Lapotko Dmitri O, Lukianova Ekaterina, Oraevsky Alexander A
Luikov Heat and Mass Transfer Institute, Minsk, 220072, Belarus.
Lasers Surg Med. 2006 Jul;38(6):631-42. doi: 10.1002/lsm.20359.
Previously reported studies on laser nano-thermolysis of cancerous cells demonstrated insufficient efficacy and specificity of malignant cell damage. Safety, that is, absence of damage to normal cells in the course of the laser thermolysis was also low due to less than optimal protocol of cancer cell targeting with nanoparticles (NP). The objective of this study was two-fold: to optimize NP targeting to real tumor (human) cells and to better understand physical mechanisms of cell damage for improved control of the laser ablation.
STUDY DESIGN/MATERIALS AND METHODS: We have suggested (1) two-stage targeting method to form clusters of light-absorbing gold NPs selectively in target cells, and (2) the cell damage mechanism through laser-induced generation of vapor bubbles around NP clusters.

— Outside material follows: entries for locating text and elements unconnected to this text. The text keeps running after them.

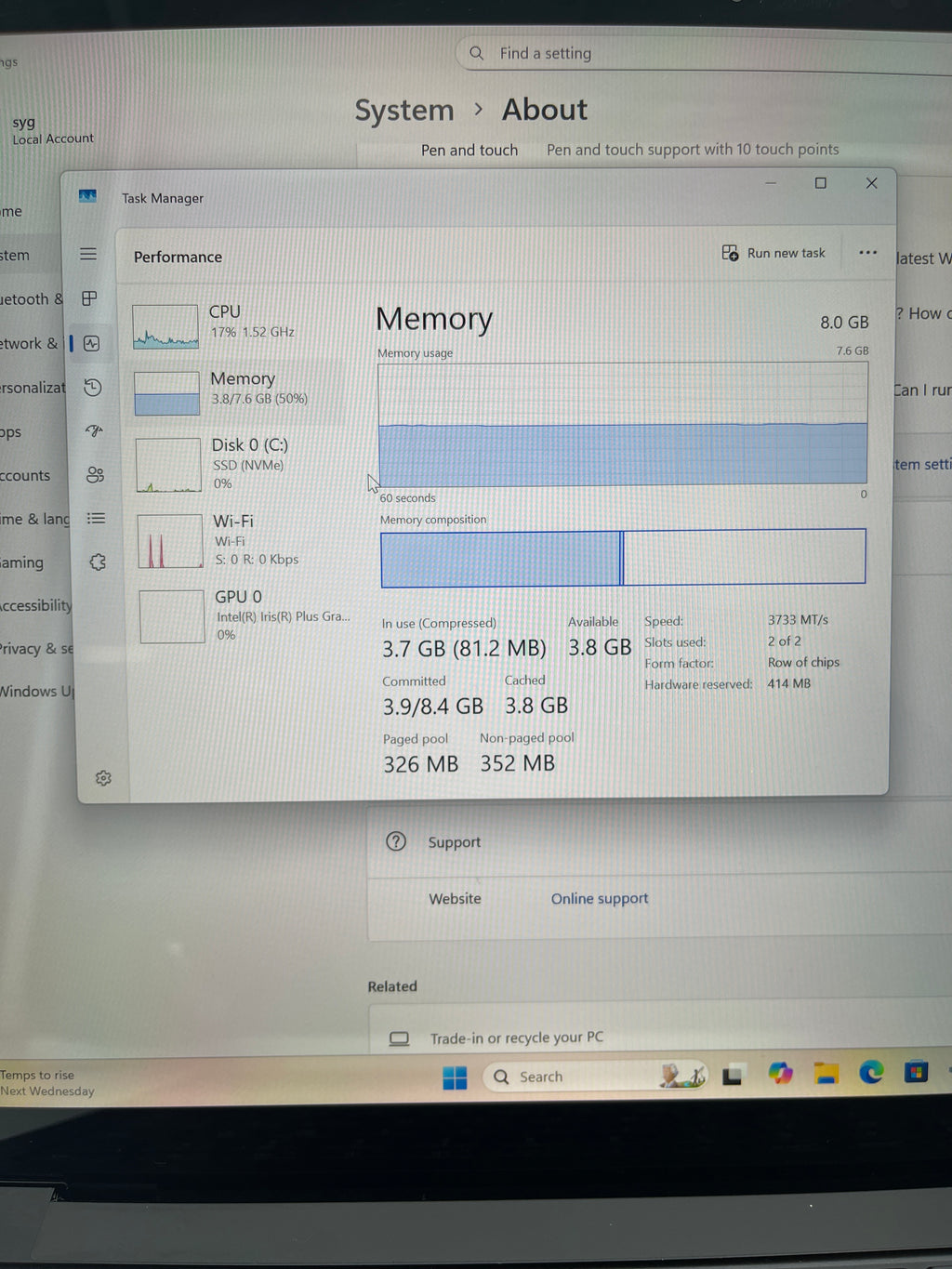Select Disk 0 (C:) performance item

[x=240, y=463]
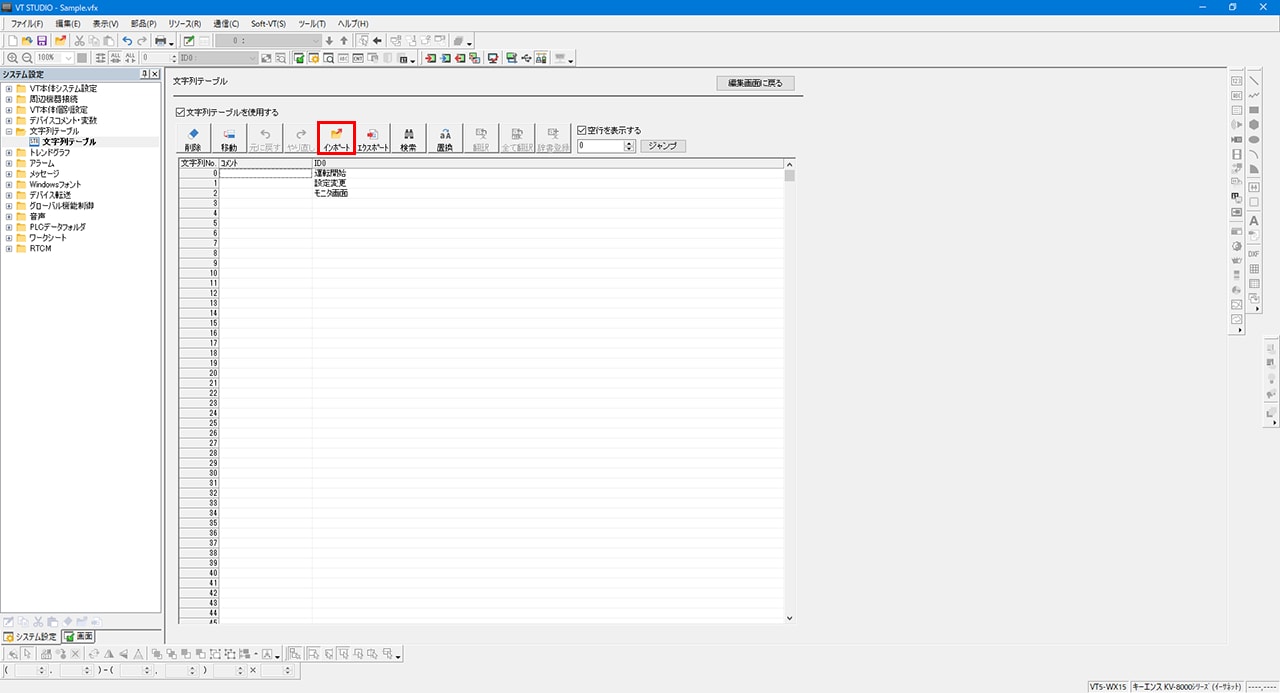The image size is (1280, 693).
Task: Click the 置換 (Replace) icon
Action: 445,138
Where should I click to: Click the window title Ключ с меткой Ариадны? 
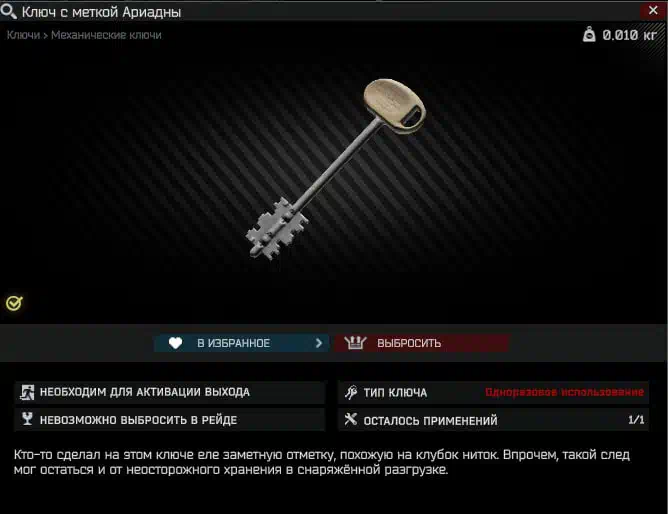(x=101, y=12)
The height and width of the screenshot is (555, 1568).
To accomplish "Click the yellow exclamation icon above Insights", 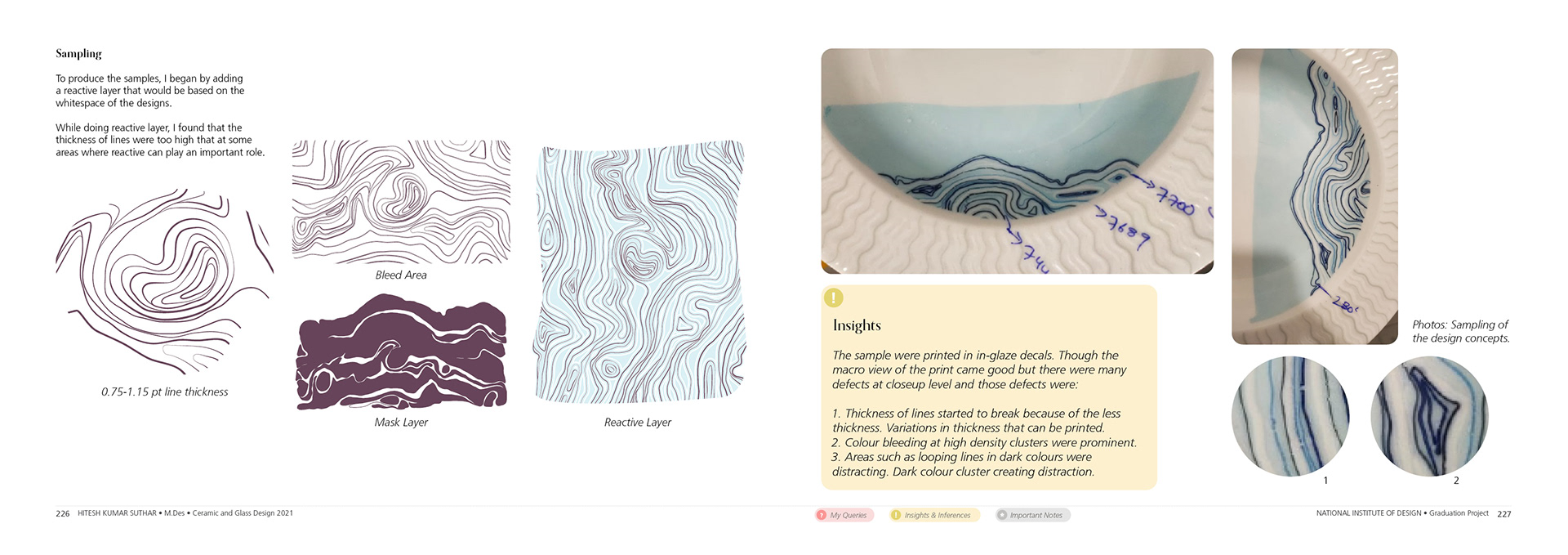I will click(x=833, y=298).
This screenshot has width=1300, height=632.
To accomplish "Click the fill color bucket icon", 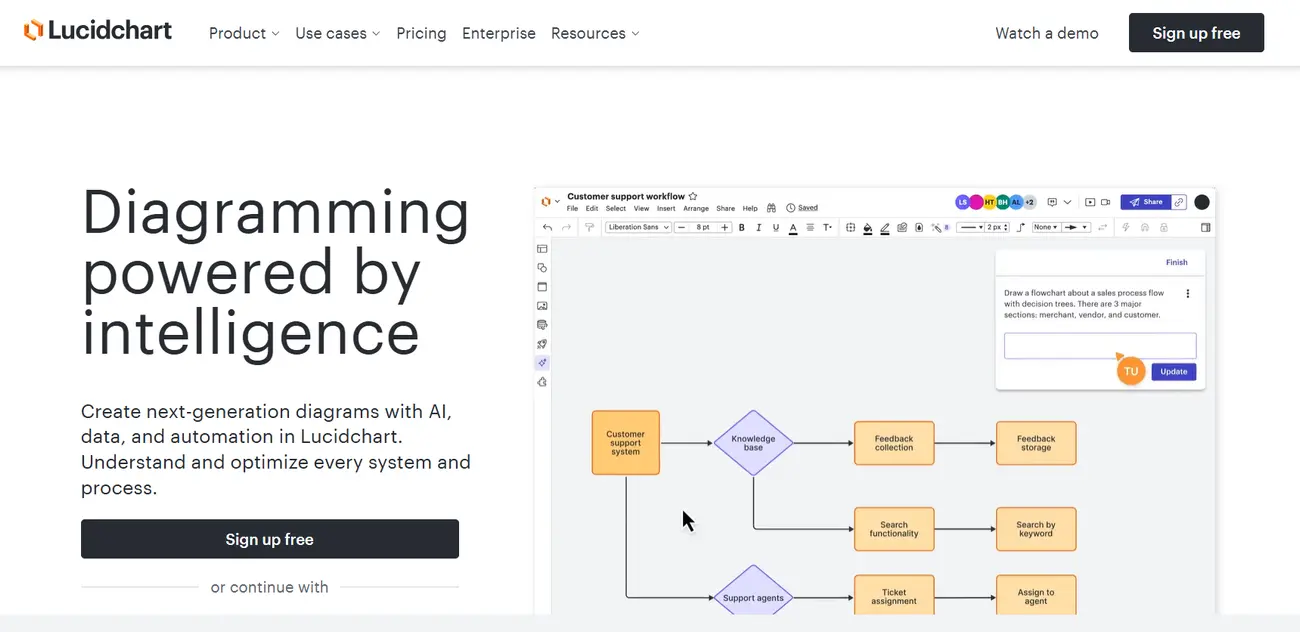I will click(867, 228).
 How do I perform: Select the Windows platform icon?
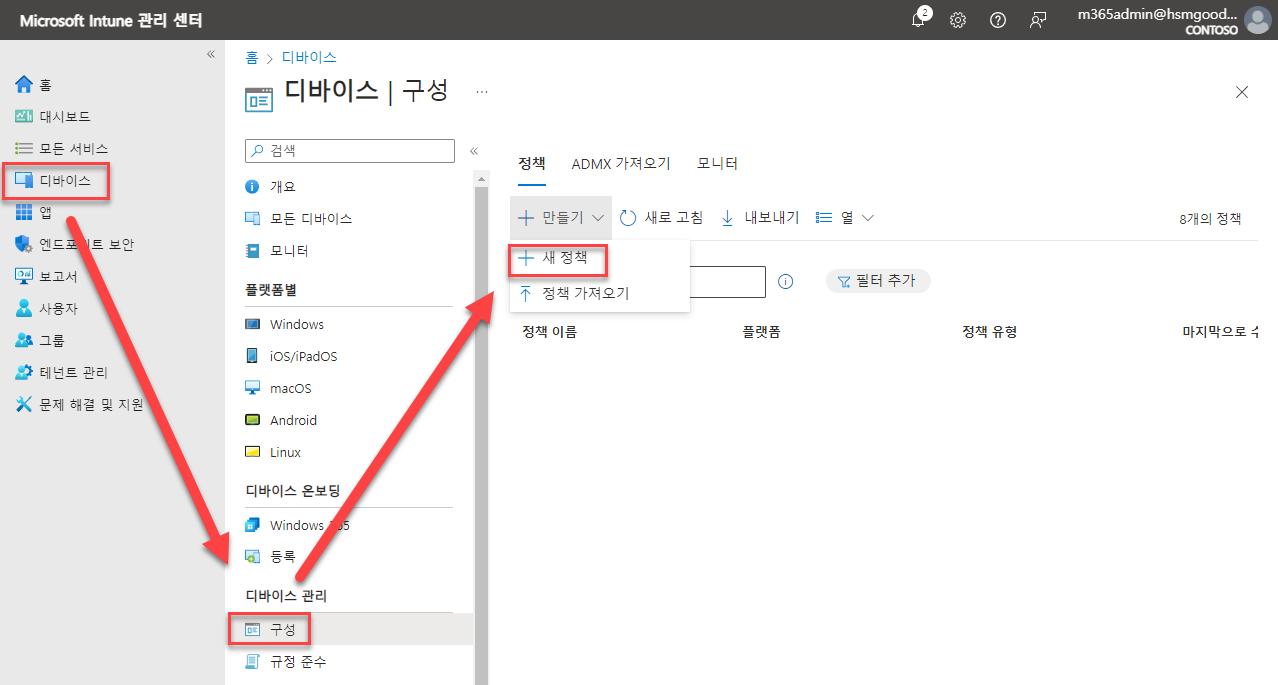(x=253, y=323)
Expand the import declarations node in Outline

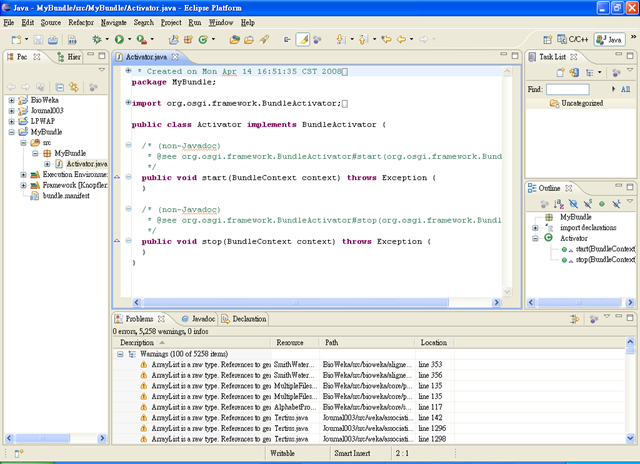pos(535,227)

Experimental investigation of laser nano-thermolysis of leukemia cells was performed using 30 nm spherical gold nanoparticles as a light absorbing agent, and photothermal and fluorescent microscopies as well as flow cytometry as methods to monitor microbubble formation and resulting damage of leukemia cells in human bone marrow specimens.
NP clusters were formed and visualized using fluorescence microscopy at cell membranes and in cytoplasm of B-lymphoblasts. Laser irradiation of cells (532 nm, 10 nanoseconds, 0.6 J/cm2) induced microbubbles selectively in leukemia cells with large clusters, but not in cells with single NPs or small clusters. Quantitative analysis demonstrated that only 0.1%-1.5% of tumor cells and 77%-84% of normal bone marrow cells survived laser pulse.
Two-stage cell targeting method permits formation of NP clusters selectively in diagnosis-specific tumor cells. The clusters serve as effective sources of photothermally-induced microbubbles, which kill individual target cells after a single laser pulse. The laser fluence threshold for generation of microbubbles is inversely proportional to the volume of NP clusters.
先前关于癌细胞激光纳米热解的研究表明,恶性细胞损伤的疗效和特异性不足。由于纳米颗粒(NP)对癌细胞的靶向方案不够理想,激光热解过程中对正常细胞无损伤的安全性也较低。本研究的目的有两个:优化NP对实际肿瘤(人类)细胞的靶向作用,并更好地理解细胞损伤的物理机制,以改善激光消融的控制。
研究设计/材料与方法:我们提出了(1)两阶段靶向方法,以在靶细胞中选择性地形成吸光金NP簇,以及(2)通过激光诱导在NP簇周围产生蒸汽泡的细胞损伤机制。使用30nm球形金纳米颗粒作为吸光剂,对白血病细胞进行激光纳米热解的实验研究,并采用光热和荧光显微镜以及流式细胞术作为监测人骨髓标本中微泡形成和白血病细胞由此产生的损伤的方法。
使用荧光显微镜在B淋巴母细胞的细胞膜和细胞质中形成并观察到NP簇。对细胞进行激光照射(532nm,10纳秒,0.6J/cm²),在具有大簇的白血病细胞中选择性地诱导微泡,但在具有单个NP或小簇的细胞中则不会。定量分析表明,激光脉冲后仅0.1%-1.5%的肿瘤细胞和77%-84%的正常骨髓细胞存活。
两阶段细胞靶向方法允许在诊断特异性肿瘤细胞中选择性地形成NP簇。这些簇作为光热诱导微泡的有效来源,在单个激光脉冲后杀死单个靶细胞。产生微泡的激光能量密度阈值与NP簇的体积成反比。